№ 03APRIL 29, 2026
emolina.aiESSAYS
Back to essays
№ 03APRIL 29, 20264 MIN READ

The Hidden Org Chart

AI operating model redesigns do not fail at the analytical layer. They fail at the authority layer.

The most interesting thing I see happening in enterprise AI right now is not technical.

Most of the conversation about AI transformation focuses on what to design e.g., data architecture, model strategy, operating model maturity, talent. The framing assumes the obstacle is analytical (I have even argued myself that it is structural) - it is deeper than that.

Every enterprise has two org charts. One is a document. The other is an agreement.

The first is the visible one - functions, divisions, reporting lines. It has been refined for decades.

The second has never been designed. It is the decision org chart: who actually controls each trade-off, who is consulted, who can override, and who absorbs the consequences when things go wrong. It is rarely written down. It has remained implicit by mutual agreement.

Every enterprise has two org charts - the visible one and the hidden one

Exhibit · Every enterprise has two org charts. The visible one and the hidden one.

This was workable for a long time. Cross-functional decisions were rare and slow. Trade-offs were resolved in meetings, which gave implicit decision rights time to surface, contest, and settle through human judgment. No one had to admit, in writing, who actually held what.

AI changes this in a quiet but specific way.

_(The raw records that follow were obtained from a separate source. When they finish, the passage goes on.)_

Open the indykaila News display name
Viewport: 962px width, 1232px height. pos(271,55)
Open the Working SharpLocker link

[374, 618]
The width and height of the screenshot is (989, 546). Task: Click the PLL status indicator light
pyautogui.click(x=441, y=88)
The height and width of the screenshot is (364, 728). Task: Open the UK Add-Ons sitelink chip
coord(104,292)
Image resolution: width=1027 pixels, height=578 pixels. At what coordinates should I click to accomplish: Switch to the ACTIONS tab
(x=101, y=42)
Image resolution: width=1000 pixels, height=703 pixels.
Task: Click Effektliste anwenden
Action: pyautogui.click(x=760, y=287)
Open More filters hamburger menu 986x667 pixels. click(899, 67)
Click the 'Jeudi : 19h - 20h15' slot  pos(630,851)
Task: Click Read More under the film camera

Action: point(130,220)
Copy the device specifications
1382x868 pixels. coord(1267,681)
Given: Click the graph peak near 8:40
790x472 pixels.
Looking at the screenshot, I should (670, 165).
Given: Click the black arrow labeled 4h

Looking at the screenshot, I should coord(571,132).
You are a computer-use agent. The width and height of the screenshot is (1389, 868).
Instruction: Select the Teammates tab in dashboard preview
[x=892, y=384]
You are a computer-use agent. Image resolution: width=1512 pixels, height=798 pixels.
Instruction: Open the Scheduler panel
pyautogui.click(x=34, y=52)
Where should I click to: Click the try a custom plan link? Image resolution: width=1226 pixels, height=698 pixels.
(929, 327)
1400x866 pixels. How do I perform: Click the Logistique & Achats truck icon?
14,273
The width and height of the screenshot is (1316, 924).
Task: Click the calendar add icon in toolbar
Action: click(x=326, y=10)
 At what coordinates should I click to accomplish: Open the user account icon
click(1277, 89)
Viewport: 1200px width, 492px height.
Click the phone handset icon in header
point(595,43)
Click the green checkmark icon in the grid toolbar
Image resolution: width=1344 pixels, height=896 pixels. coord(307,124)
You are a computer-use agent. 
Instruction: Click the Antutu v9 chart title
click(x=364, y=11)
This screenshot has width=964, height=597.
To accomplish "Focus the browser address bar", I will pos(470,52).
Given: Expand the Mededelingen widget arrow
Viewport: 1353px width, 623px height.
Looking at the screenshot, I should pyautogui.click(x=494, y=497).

AI operates on decisions. It does not negotiate with the functional chart. When pricing AI moves demand, supply absorbs the impact. When forecasting AI shifts capacity, workforce absorbs it. The trade-off has been made by a system, at a speed no human governance forum can match.

For a long time, none of this was visible. That has changed - not because anyone wants to look, but because the cost of not looking is showing up on the P&L.

What this exposes is not a technical problem at all.

The second org chart, if it were finally written down, would reveal who has been operating with authority they did not formally hold - and who has been quietly absorbing the consequences of decisions other functions made on their behalf. The conversation that follows is not analytical. It is about authority.

AI operating model redesigns do not fail at the analytical layer. They fail at the authority layer.

This is the most fascinating part of the AI transition to watch. Not because the technology is doing anything new, but because it is making visible something organizations have spent decades carefully not looking at.

The enterprises that compound the most value from AI in the next few years will not be the ones with the most sophisticated models. They will be the ones willing to look - and to write down what they have, until now, agreed to leave implicit.